‘You,’ said the other half, greeting me at the door, ‘are insane.’
It’s hard to argue with him, frankly. But you see, the thing is, I haven’t been on the bike all week, what with one thing and another, and I’d already chickened out of getting the bus home from Bigtown on Wednesday because it was raining and I’d stupidly gone out with neither umbrella nor hat, and the walk from the bus stop is 1 1/2 miles. So, come hell or high water, I’d promised myself I’d at least get the paper on the bike today. And of course today duly arrived complete with high water, or at least persistent wind-blown rain, which is bad enough (hell would at least have the advantage of being warm). But I’m nothing if not stubborn, and despite having second thoughts when I stepped outside and saw the sheets of rain driving across the hillside opposite, and third thoughts when crossing the minor burn that our driveway has become and fourth, fifth and sixth thoughts as the rain penetrated my trousers, my shoes and my socks before I’d gone half a mile, on I went.

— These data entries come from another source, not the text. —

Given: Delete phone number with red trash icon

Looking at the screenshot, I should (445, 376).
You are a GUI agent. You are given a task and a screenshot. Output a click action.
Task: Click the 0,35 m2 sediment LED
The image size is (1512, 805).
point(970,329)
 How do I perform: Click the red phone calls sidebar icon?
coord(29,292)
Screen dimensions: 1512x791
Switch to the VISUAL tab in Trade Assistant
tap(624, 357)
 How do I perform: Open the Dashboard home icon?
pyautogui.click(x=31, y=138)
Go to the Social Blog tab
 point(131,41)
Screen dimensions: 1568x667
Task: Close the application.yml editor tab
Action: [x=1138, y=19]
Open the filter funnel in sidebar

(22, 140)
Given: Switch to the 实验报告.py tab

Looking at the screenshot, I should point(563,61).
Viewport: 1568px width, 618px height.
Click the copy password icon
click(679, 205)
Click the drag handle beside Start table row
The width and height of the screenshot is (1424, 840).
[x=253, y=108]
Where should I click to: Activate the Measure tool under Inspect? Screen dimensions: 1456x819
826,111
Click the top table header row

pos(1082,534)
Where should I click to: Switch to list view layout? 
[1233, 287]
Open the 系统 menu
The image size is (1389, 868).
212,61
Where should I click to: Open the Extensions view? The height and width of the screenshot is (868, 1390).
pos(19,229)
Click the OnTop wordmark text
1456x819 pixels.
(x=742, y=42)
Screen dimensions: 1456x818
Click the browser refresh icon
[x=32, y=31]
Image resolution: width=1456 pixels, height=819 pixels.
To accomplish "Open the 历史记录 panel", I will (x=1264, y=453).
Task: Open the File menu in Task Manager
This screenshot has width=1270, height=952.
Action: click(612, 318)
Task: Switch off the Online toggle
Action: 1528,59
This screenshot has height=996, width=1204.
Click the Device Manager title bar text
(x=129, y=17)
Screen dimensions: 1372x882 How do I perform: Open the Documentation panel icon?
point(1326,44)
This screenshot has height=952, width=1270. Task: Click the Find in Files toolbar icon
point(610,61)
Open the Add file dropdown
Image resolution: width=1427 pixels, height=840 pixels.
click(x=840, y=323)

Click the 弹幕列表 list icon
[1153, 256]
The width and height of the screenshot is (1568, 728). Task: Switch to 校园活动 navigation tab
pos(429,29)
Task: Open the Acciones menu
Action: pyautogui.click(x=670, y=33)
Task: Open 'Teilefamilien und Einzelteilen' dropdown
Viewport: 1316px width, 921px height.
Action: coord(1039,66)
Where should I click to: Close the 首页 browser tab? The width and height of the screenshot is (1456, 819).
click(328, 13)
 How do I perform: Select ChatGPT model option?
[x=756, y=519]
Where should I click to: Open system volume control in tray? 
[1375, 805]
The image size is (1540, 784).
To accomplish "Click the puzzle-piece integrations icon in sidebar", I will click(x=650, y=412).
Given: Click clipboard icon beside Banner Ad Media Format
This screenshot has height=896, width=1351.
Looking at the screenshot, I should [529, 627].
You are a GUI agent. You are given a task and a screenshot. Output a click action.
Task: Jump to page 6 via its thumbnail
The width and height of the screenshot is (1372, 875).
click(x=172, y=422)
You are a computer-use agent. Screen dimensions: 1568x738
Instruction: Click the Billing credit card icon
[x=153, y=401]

It was … unpleasant. For a start, I quickly got to the point where I couldn’t – as I thought – get any wetter, whereupon the rain kept proving me wrong. The wind was blowing it into my face so hard it stung, and the roads were quickly flooded so that on the way back I kept finding bits of me (inside left ankle, anyone) that previously had been merely damp and which – after sailing through a puddle that was deeper than anticipated – soon became drenched. My leather gloves, previously impermeable to most rain, quickly became sodden. My feet were blocks of ice. Only my hat really proved its worth and kept the rain out – you can keep your goretex, waxed cotton is the way to go. And – while I may have to rethink my attitude to waterproof trousers – I’m only doing so if they prove more waterproof than my supposedly waterproof jacket.
Apparently the emotion that most people link with cycling as a mode of transport is joy. Yeah well, not today it wasn’t. Or at least not for me. The other half – while being very sympathetic to my predicament and all – couldn’t stop laughing when I arrived in full-on drowned rat mode at the door.
Hmm. Maybe ‘drowned rat’ could be the answer to my new nickname quest?